As any subscriber to FDA notifications may be aware, a great number of warnings issued involve undisclosed allergens [You can subscribe to these notifications for free here]. Severe allergies may be life-threatening, can develop suddenly, and can even be inexplicable. But what if you suddenly develop severe allergies that are not even your own? Can our bodies temporarily adopt the severe immunologic systemic response of anaphylaxis as a result of an infusion of donated products from someone with such reactions?
Mashable and many other news media outlets are reporting on an interesting study published by the Canadian Medical Journal Association (available here, but not for free) where a child who received a transfusion of blood platelets experienced severe allergic reactions, something he had not done before, which his doctors suspect may have been temporarily acquired from the blood product donor. The article mentions other known cases of allergies passed on by donors, and the researchers involved were able to confirm that the donor of the platelets did, indeed, have the allergies later found in the child. This donor was subsequently excluded as a donor by the Canadian provider of the blood products.
Will this cause donors with severe allergies to be excluded more widely from donating blood and other products? The National Institute for Health (NIH) states that donors may not donate if experiencing severe allergies but the specific limitations vary by donor centers. The American Academy of Allergy Asthma and Immunology provides a short summary of arguments in favor of and opposing blood donation by severely allergic individuals here.

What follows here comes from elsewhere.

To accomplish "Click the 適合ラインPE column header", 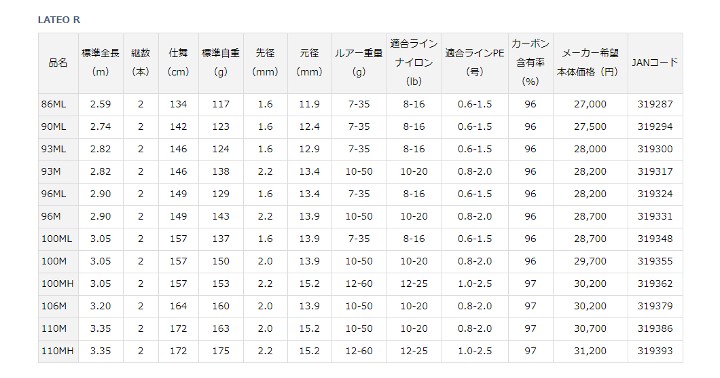I will (474, 62).
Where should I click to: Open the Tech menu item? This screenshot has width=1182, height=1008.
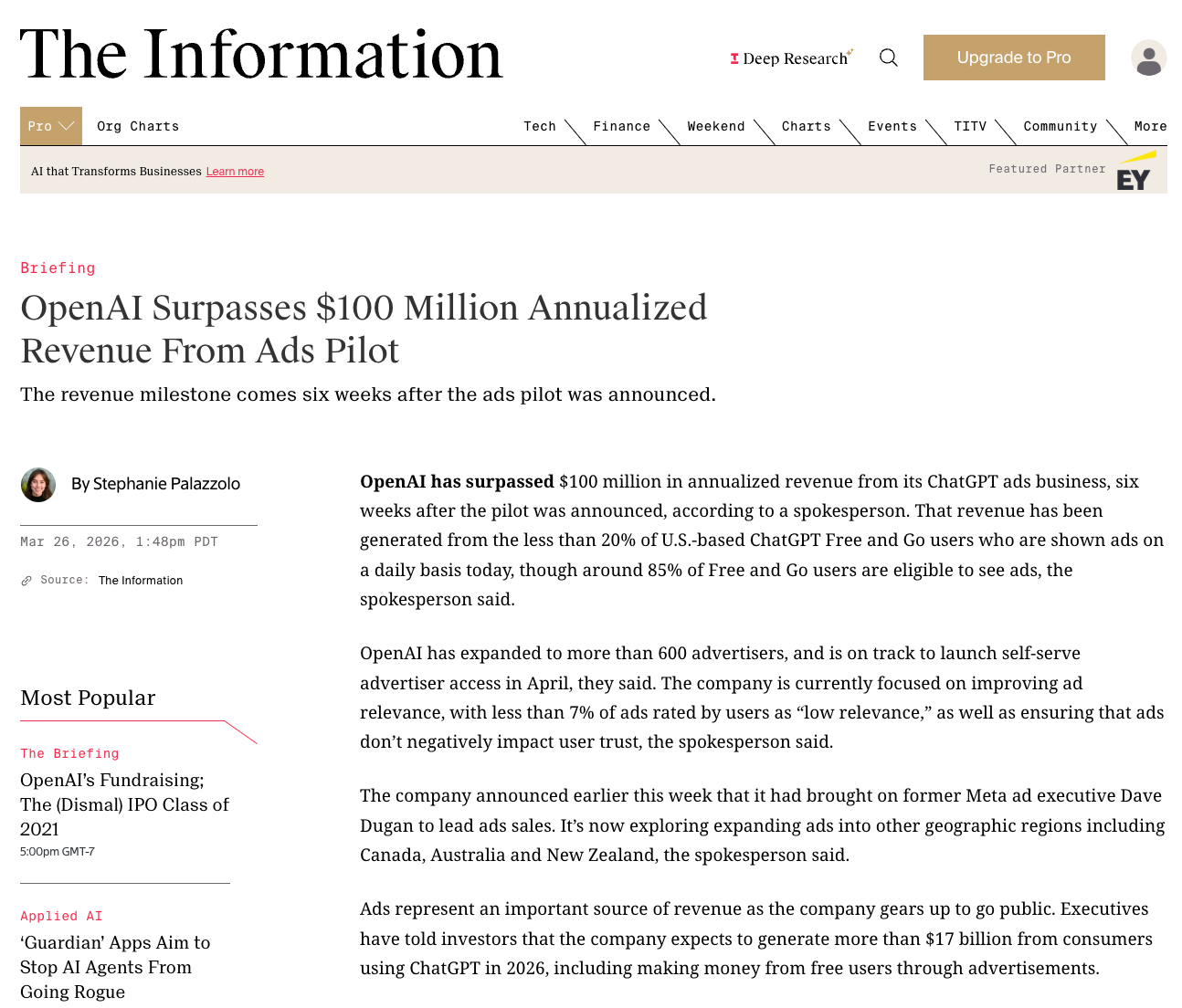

Indeed, a cursory review of the literature reveals that similar instances of transferred allergies have also been seen in recipients of organ transplants. As someone with severe identified allergies as well as repeated idiopathic anaphylaxis, it appears that my potential suitability as an organ donor upon death is questionable and that my recent registration to be a bone marrow donor may be questionable at best. At the same time, the need for blood, organ, and bone marrow donors continues to grow.